= Beginning of Section =
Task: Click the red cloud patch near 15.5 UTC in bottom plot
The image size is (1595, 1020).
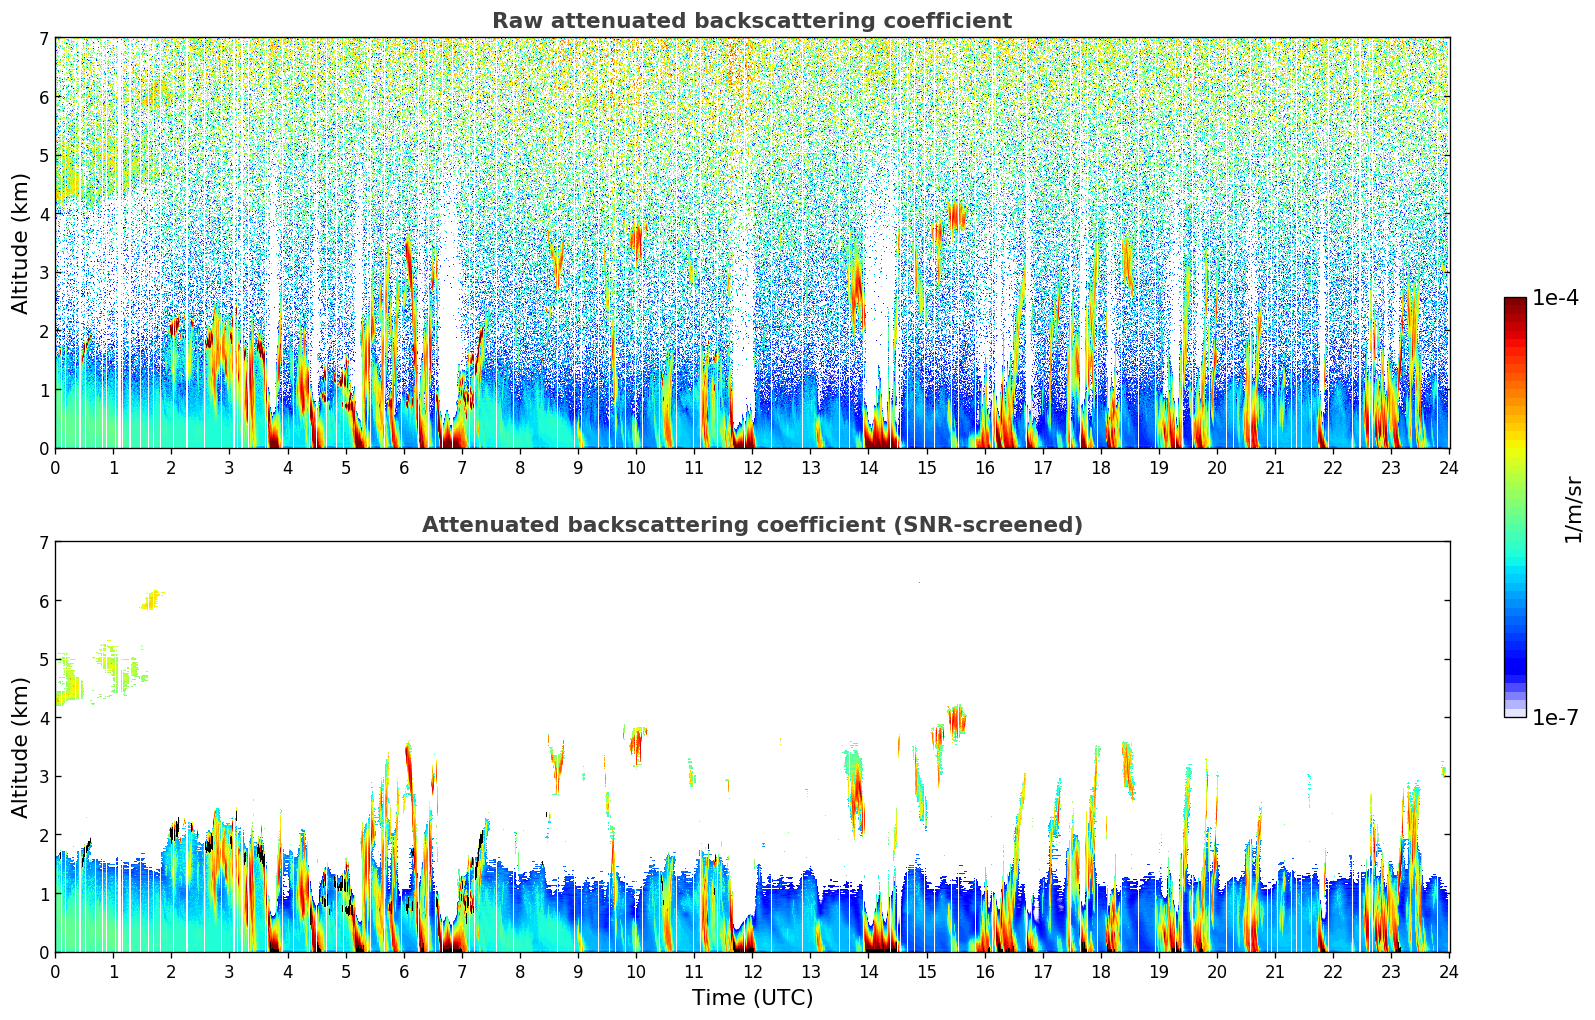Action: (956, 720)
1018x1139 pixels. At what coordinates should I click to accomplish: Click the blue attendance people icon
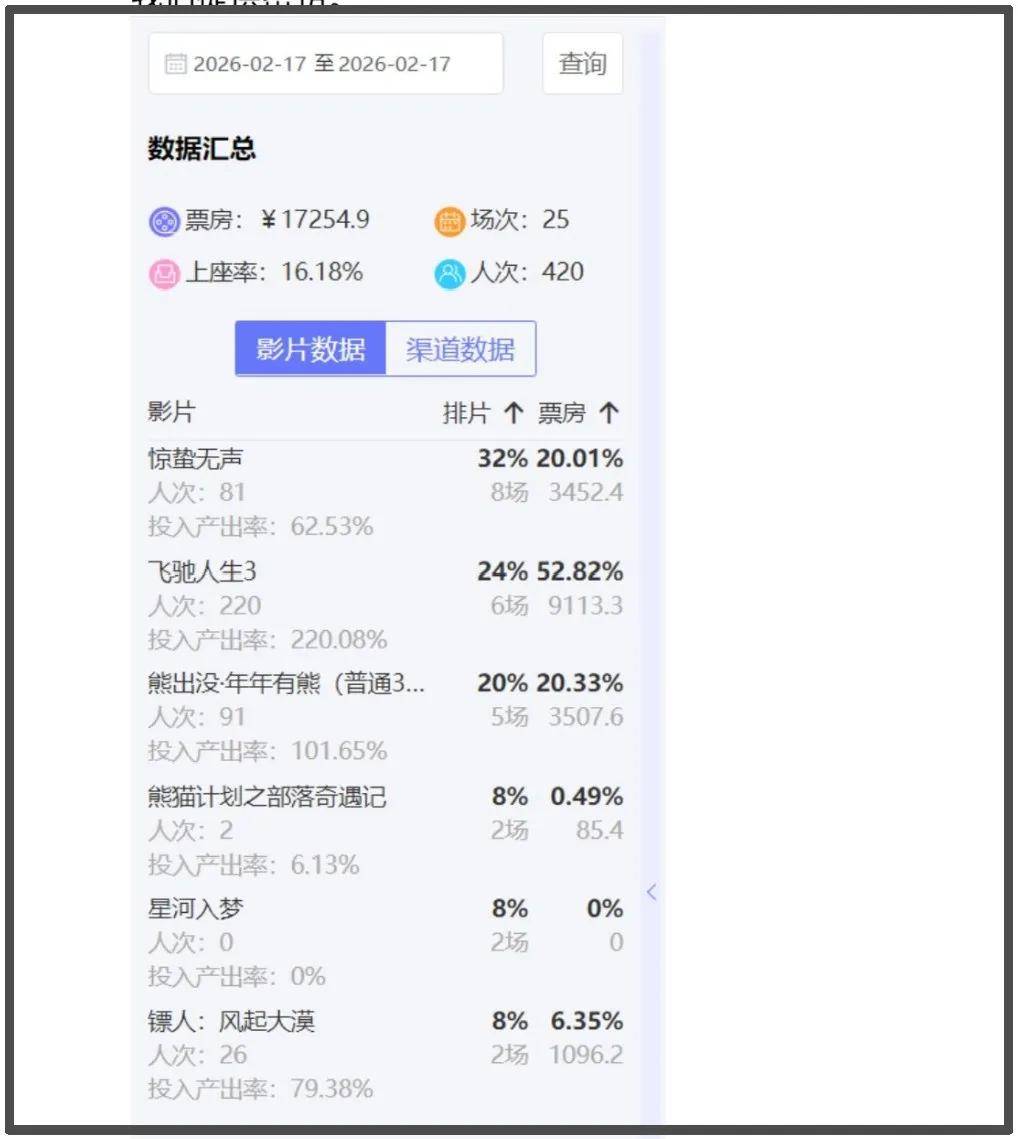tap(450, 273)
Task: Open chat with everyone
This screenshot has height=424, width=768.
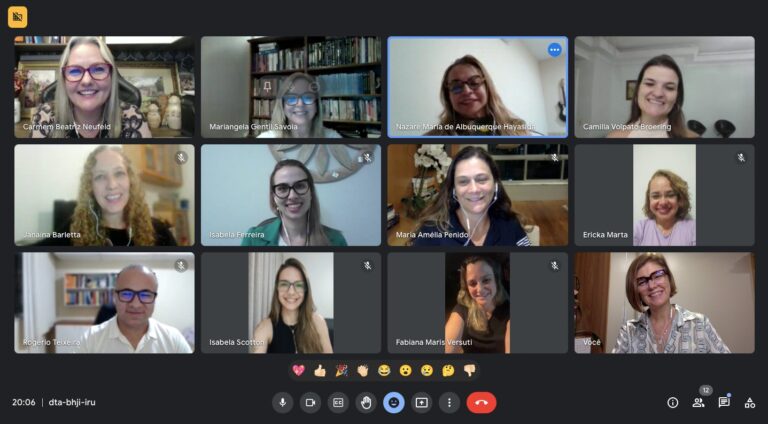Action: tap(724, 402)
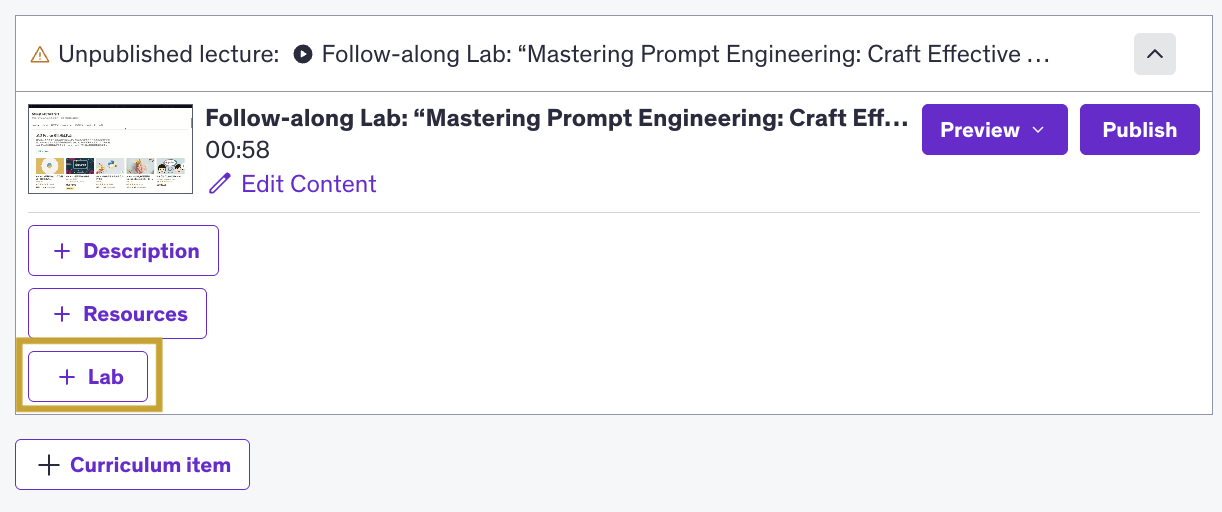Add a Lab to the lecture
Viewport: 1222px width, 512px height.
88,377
= End of Section =
= Beginning of Section =
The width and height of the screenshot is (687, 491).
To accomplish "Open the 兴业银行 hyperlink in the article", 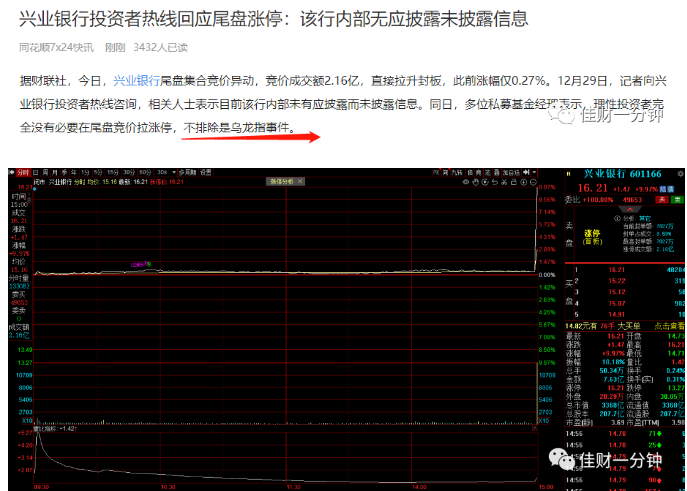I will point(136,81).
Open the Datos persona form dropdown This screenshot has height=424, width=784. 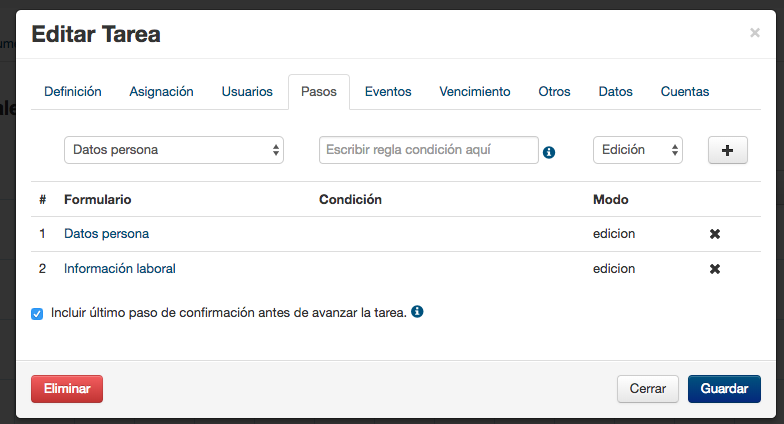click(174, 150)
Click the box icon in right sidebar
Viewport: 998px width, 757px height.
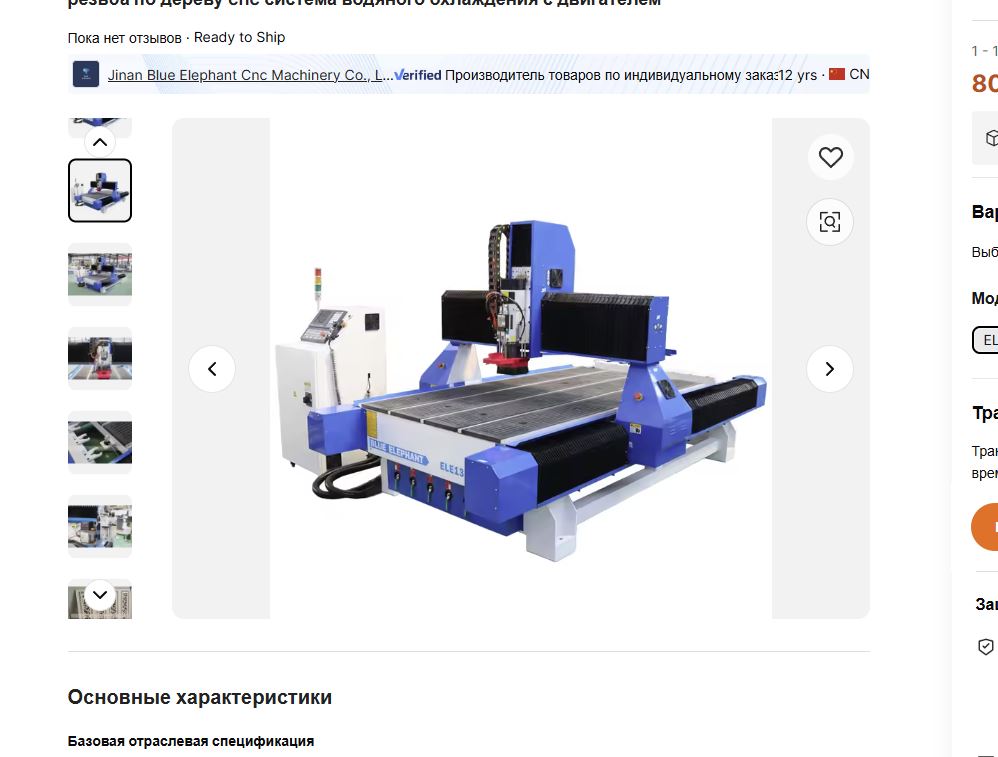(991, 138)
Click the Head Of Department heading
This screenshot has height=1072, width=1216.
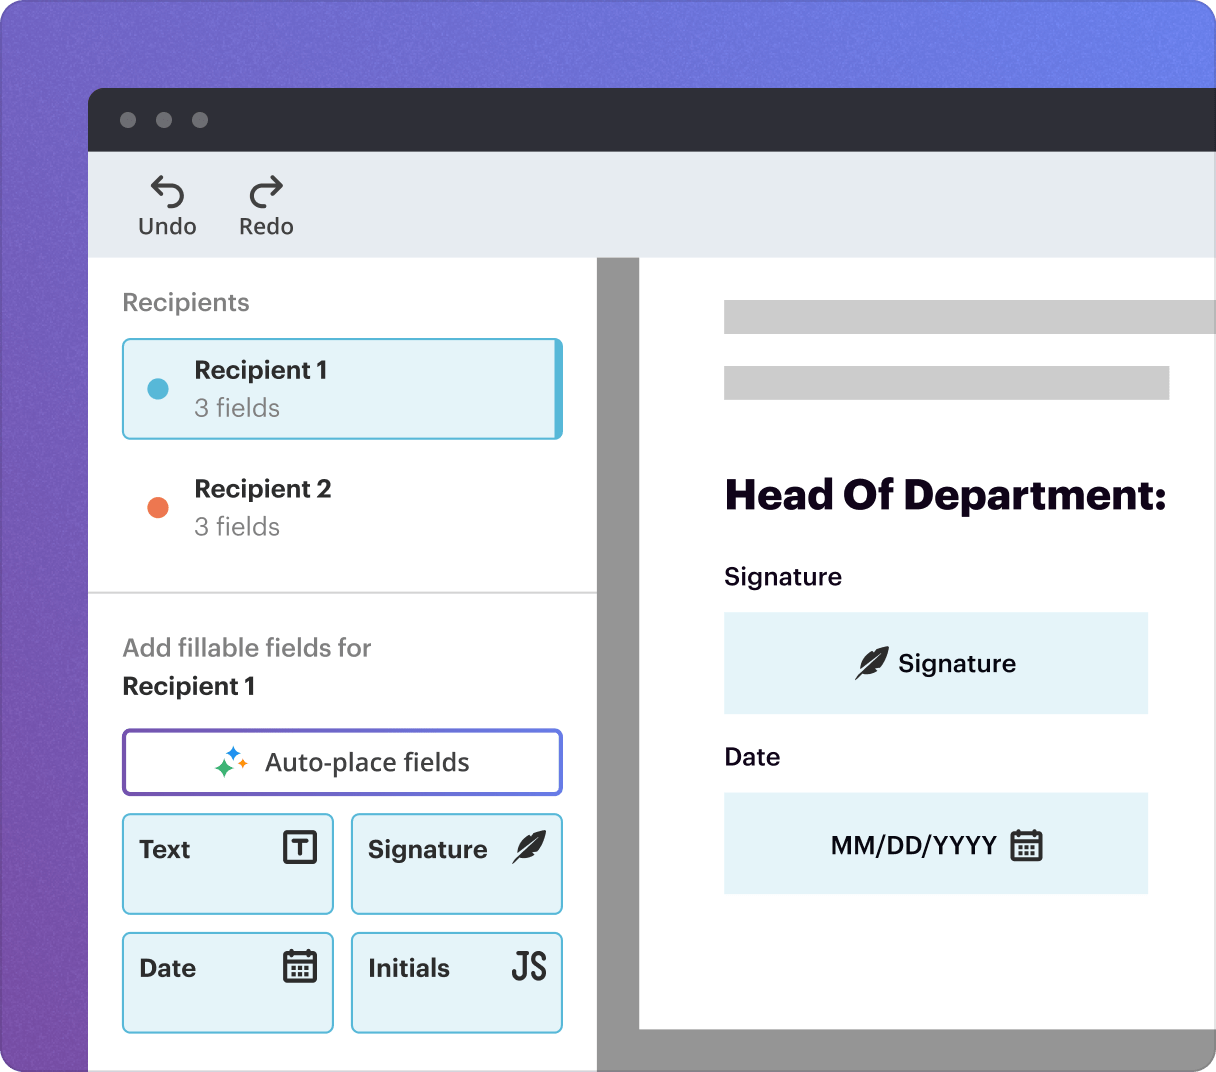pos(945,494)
= End of Section =
= Beginning of Section =
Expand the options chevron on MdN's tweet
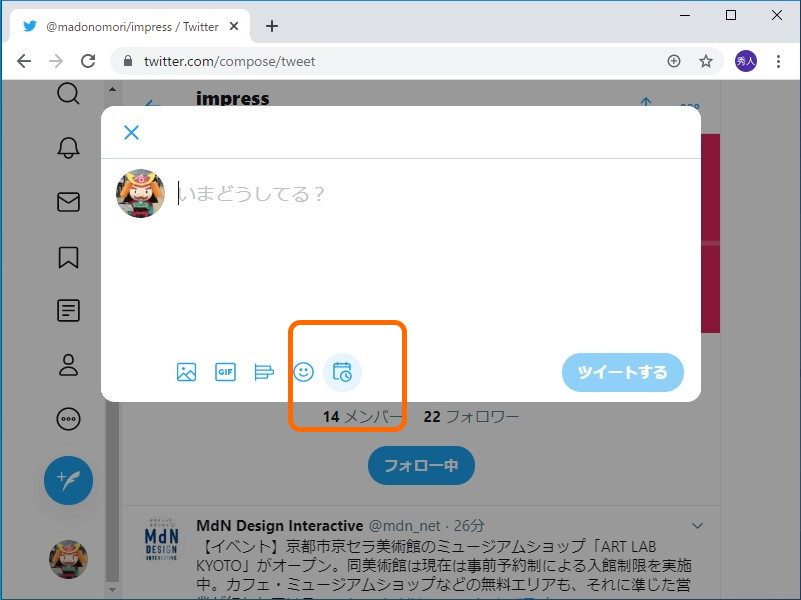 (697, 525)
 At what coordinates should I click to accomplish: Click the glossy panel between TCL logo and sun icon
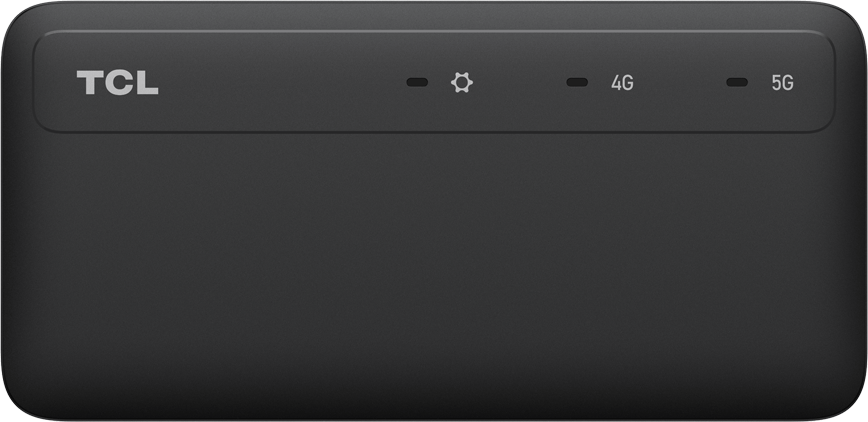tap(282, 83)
= End of Section =
→ **PROBLEM**
For each line in the entries that contains the string "Task", make a copy.

→ **ANSWER SPACE**
Task: Click the red cloud patch near 15.5 UTC in bottom plot
Task: Open chat with everyone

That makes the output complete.